STORED ROWS start

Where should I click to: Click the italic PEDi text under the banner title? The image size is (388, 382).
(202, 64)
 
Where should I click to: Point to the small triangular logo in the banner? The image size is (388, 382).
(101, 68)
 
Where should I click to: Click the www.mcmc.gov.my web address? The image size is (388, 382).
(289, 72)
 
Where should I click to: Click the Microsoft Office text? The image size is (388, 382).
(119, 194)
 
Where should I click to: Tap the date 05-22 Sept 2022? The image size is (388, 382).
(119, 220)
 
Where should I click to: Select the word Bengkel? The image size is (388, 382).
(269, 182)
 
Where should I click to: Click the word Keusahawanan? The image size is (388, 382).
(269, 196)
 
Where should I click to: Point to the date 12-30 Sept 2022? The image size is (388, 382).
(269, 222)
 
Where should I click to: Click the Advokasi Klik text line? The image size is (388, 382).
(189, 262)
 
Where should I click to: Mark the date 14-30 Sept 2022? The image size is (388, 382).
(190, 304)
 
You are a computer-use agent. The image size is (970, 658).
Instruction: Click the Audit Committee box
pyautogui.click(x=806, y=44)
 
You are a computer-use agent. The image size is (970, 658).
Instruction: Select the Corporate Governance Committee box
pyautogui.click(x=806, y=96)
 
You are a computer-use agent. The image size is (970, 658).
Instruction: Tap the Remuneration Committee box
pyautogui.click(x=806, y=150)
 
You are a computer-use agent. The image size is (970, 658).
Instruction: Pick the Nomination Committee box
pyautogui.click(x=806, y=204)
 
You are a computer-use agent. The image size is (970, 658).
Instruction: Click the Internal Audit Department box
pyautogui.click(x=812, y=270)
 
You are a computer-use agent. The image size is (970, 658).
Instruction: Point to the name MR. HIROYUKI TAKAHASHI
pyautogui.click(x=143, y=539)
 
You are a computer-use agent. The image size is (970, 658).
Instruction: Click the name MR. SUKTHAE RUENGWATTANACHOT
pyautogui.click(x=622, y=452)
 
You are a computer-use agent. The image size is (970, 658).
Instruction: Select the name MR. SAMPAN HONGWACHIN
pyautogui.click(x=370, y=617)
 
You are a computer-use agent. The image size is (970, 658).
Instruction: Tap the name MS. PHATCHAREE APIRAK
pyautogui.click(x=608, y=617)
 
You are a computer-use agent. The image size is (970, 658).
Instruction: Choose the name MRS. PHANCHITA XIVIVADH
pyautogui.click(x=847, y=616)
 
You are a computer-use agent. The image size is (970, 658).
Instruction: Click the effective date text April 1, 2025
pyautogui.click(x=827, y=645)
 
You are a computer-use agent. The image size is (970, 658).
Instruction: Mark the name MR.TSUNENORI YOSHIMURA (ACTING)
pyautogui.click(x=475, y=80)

STORED ROWS end

▸ **YOUR TASK**: Can you update the items from the very first line through the line with "pyautogui.click(x=806, y=44)", changing "Sept" to "September" and keeping everything else the same?

▸ **EXPECTED OUTPUT**:
Where should I click to: Click the italic PEDi text under the banner title? The image size is (388, 382).
(202, 64)
 
Where should I click to: Point to the small triangular logo in the banner? The image size is (388, 382).
(101, 68)
 
Where should I click to: Click the www.mcmc.gov.my web address? The image size is (388, 382).
(289, 72)
 
Where should I click to: Click the Microsoft Office text? The image size is (388, 382).
(119, 194)
 
Where should I click to: Tap the date 05-22 September 2022? The image size is (388, 382).
(119, 220)
 
Where should I click to: Select the word Bengkel? The image size is (388, 382).
(269, 182)
 
Where should I click to: Click the word Keusahawanan? The image size is (388, 382).
(269, 196)
 
Where should I click to: Point to the date 12-30 September 2022? The image size is (388, 382).
(269, 222)
 
Where should I click to: Click the Advokasi Klik text line? The image size is (388, 382).
(189, 262)
 
Where should I click to: Mark the date 14-30 September 2022? The image size is (388, 382).
(190, 304)
 
You are a computer-use agent. The image size is (970, 658).
Instruction: Click the Audit Committee box
pyautogui.click(x=806, y=44)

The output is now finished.